Toutes choses donc offrent matière aux plus nobles contemplation; et il est permis de présenter le monde purement spirituel sous l'enveloppe si peuassortie cependant du monde matériel, étant avéré d'ailleurs que ces formes vont au premier d'une tout autre manière qu'au second. Effectivement chez les créatures privées de raison, l'irritation n'est qu'une fougue passionnelle, et leur colère un mouvement tout à fait fatal , mais quand on parle de l'indignation des êtres spirituels, on veut au contraire marquer la mâle énergie de leur raison, et leur invincible persistance dans l' ordre divin et immuable. Egalement nous disons que la brute a des goûts aveugles et grossiers, des sortes de penchants qu'une disposition naturelle ou l'habitude lui a forcément imposés, et une puissance irrésistible des appétits sensuels qui le poussent vers le but sollicité par les exigences de son organisme.

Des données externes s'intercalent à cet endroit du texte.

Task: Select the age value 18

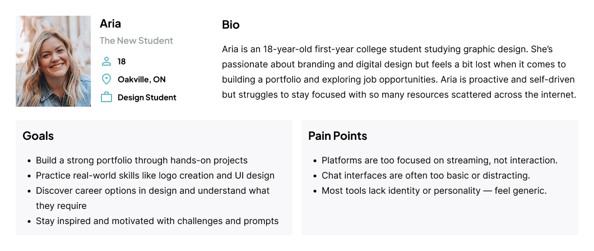Action: (122, 62)
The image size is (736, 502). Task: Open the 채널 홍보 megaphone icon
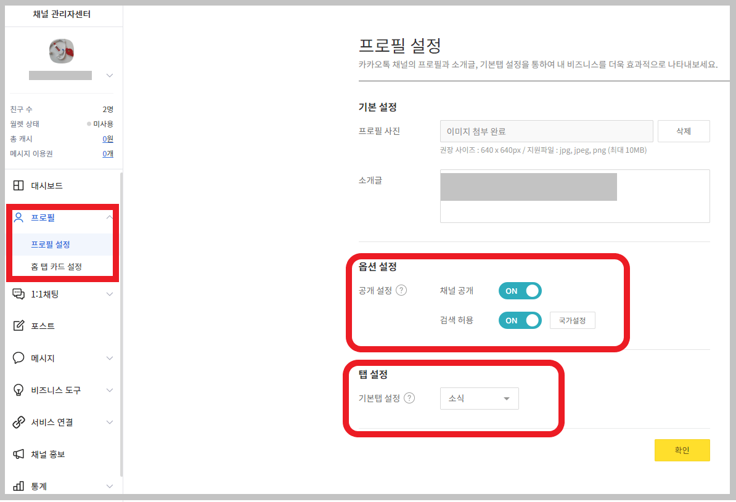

Quand donc imaginant des ressemblances éloignées, nous attribuons de la convoitise aux substances spirituelles, il faut comprendre que c'est un divin amour pour le grand Esprit qui surpasse toute raison et toute intelligence que c'est un immuable et ferme désir de la contemplation éminemment chaste et inaltérable, et de la noble et éternelle union avec cette sainte et sublime clarté, avec cette beauté souveraine qui n'a pas de déclin. De même, par leur fougue impétueuse, on prétend désigner la magnanime et inébranlable constance qu'elles puisent dans un pur et perpétuel entbousiasme pour la divine beauté, et dans un généreux dévouement a ce qui est vraiment aimable. Enfin, par silence et insensibilité , nous entendons, chez les brutes et chez les êtres inanimés, la privation de la parole et du sentiment ; mais en appliquant ces mots aux substances immatérielles et intelligentes, nous voulons dire que leur nature supérieure n'est point soumise à la loi d'un langage fugitif et corporel, ni à notre sensibilité organique, et indigne de purs esprits. Ce n'est donc point inconvenant de déguiser les choses célestes sous le voile des plus méprisables emblèmes; d'abord, parce que la matière tirant son existence de celui qui est essentiellement beau, conserve dans l'ordonnance de ses parties quelques vestiges de la beauté intelligible; ensuite parce que ces vestiges mêmes nous peuvent ramener à la pureté des formes primitives, si nous sommes fidèles aux règles antérieurement tracées, C'est-à-dire, si nous distinguons en quel sens différent une même figure s'applique avec égal justesse aux choses spirituelles et aux choses sensibles.